@Walter Hinteler,
Of course, Walter.
However.. the cultures that developed in Europe had close contact with each other. They shared religion. They shared ideas about family, and work, and money, and property. The main tenets of what we now call "Western Culture" mostly stem from Europe (and later the European colonists in other parts of the world).
Europeans also developed guns, and had cattle that gave them immunity to certain important diseases. When Europeans met other cultures in Africa, and America, and Australia and to some extent in Asia, we overran the other cultures and replaced the cultural practices that offended us with our own (this process still continuing).
Western culture is now dominant in most of the World (and certainly influential anywhere). Given our history of violent colonialism... it is hard for me to accept that our culture is dominant because we are morally superior. In yet i
n almost every case where our culture conflicts with the values of an indigenous culture... our values win and are considered to be the ones that are morally correct.
There is a danger for Westerners to believe that
our cultural values are dominant because they are closer to some absolute moral truth. I don't accept the view that modern Western values represent a progression toward a better society. I see them more as a drunkards walk... we accept our values because they are ours.
Since we colonized much of the world, and still have the military might, that gives us the ability (if not the right) to decide on a set of values for the rest of the world.
@coluber2001,
I don't understand the logic behind using "calories" as a measure of value. The ability to provide calories certainly isn't used to define value in our present culture (and I don't believe it ever has).

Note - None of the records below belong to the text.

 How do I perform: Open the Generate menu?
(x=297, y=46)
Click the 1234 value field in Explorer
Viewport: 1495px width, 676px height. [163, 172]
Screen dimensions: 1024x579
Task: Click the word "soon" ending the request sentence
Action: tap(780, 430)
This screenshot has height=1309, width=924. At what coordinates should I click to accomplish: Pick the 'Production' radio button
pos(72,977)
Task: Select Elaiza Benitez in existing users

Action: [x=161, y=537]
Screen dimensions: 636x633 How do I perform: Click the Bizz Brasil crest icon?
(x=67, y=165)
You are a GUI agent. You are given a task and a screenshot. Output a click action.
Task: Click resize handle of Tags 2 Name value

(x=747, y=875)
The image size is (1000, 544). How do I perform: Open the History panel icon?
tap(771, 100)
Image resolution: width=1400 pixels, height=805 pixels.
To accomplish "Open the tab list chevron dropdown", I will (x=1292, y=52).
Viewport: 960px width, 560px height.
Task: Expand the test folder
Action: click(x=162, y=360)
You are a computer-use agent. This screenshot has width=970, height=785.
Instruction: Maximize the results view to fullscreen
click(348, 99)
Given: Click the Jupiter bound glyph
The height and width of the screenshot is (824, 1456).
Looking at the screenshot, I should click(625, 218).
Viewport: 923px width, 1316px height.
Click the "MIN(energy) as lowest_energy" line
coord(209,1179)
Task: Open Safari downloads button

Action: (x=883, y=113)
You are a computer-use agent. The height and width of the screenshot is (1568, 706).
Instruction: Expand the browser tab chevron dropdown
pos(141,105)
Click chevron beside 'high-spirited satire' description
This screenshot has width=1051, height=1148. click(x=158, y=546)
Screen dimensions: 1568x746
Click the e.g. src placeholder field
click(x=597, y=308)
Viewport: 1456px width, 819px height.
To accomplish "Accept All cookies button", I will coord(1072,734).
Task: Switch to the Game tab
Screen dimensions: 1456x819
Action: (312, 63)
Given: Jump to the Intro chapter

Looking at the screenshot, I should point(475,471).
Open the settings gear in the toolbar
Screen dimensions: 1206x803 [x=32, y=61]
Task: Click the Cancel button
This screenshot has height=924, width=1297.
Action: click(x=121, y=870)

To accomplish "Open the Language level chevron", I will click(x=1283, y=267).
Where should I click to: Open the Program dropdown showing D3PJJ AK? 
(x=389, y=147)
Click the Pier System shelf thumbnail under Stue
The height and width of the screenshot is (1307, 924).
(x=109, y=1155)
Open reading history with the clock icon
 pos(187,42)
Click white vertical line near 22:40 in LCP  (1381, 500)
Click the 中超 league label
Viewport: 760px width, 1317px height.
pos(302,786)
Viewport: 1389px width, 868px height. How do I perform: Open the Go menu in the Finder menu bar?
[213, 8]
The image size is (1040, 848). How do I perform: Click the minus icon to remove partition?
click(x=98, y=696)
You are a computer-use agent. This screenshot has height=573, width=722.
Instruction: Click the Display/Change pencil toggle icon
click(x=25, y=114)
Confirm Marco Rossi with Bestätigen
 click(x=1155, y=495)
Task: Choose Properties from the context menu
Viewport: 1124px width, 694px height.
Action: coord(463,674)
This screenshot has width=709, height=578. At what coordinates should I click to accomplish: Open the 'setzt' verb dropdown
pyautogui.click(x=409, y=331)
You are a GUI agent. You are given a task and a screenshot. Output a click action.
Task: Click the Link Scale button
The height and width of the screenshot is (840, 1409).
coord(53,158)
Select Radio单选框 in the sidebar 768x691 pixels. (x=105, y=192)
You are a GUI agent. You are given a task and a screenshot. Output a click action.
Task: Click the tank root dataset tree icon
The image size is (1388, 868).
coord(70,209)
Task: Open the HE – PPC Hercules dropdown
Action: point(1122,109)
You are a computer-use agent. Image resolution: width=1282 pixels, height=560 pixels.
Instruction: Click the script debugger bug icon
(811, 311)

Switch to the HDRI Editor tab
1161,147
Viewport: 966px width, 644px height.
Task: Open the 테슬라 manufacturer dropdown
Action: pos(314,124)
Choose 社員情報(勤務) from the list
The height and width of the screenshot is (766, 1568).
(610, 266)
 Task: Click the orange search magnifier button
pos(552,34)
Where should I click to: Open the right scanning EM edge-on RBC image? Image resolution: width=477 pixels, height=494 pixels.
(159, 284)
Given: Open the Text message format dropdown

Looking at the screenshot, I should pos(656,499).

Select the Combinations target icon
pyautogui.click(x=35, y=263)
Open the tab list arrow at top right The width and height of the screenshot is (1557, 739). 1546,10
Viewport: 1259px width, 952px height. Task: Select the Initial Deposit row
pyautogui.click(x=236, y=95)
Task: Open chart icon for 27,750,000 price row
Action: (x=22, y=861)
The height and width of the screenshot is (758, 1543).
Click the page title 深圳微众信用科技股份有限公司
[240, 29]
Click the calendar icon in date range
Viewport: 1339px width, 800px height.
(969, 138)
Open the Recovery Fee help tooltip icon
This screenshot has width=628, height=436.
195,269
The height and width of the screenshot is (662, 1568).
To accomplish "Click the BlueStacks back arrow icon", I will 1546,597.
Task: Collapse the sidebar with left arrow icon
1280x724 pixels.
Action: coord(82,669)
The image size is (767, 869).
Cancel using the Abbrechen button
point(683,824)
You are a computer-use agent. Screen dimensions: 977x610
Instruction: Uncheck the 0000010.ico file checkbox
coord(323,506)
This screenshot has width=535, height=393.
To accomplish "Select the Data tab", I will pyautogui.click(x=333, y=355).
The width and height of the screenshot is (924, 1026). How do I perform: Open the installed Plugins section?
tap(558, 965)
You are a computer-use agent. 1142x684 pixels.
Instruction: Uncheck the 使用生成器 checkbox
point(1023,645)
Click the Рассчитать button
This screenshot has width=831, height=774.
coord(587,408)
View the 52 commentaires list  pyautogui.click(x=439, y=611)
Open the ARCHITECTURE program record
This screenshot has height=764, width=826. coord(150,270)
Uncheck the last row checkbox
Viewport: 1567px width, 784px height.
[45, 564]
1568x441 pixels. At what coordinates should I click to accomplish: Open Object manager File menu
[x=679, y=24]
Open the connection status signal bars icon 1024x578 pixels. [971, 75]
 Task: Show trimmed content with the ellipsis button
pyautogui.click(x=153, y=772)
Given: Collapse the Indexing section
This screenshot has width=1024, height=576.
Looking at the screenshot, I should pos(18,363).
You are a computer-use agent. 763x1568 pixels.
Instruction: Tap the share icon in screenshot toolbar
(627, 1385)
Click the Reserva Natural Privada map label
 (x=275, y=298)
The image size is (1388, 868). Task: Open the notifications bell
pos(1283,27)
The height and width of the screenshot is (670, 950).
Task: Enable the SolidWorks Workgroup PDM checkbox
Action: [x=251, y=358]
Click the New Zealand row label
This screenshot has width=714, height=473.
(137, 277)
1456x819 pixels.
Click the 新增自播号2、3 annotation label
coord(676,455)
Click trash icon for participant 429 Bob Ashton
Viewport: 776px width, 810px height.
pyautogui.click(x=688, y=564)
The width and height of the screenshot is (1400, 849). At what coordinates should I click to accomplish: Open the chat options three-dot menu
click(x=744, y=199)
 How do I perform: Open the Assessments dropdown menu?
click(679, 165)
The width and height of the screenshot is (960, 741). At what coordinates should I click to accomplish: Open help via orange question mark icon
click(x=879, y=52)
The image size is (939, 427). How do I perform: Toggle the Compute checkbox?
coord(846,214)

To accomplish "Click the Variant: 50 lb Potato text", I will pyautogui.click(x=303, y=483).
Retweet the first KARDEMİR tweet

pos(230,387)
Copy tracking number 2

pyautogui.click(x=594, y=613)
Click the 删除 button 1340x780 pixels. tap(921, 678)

Women have had an obvious value to any community since before civilization, no society could ever survive without the ability to bear young. This has nothing to do with their ability to gather resources... but I can't think of a cultural tradition that doesn't include the idea that women need to be cared for and protected.
@maxdancona,
maxdancona wrote:However.. the cultures that developed in Europe had close contact with each other. They shared religion. They shared ideas about family, and work, and money, and property.
At least the last ("property") can be disputed: the Saxon tribes had a different system of owning property - that's why the Franks didn't change it (you still can see that when you compare the law codes of the Germanic peoples, and even the later editions [13th century] of e.g. the "Saxon Mirror" and the "Swabian Mirror" mirror different earlier tribal customs.)
They all used the Roman money, but ideas about families were different, too (e.g., the Saxon tribes were each a kind of extended family). The languages were different as well (my family name is Old Saxon, wasn't changed to Frankish - something the Franks didn't force in Saxon territory, too.)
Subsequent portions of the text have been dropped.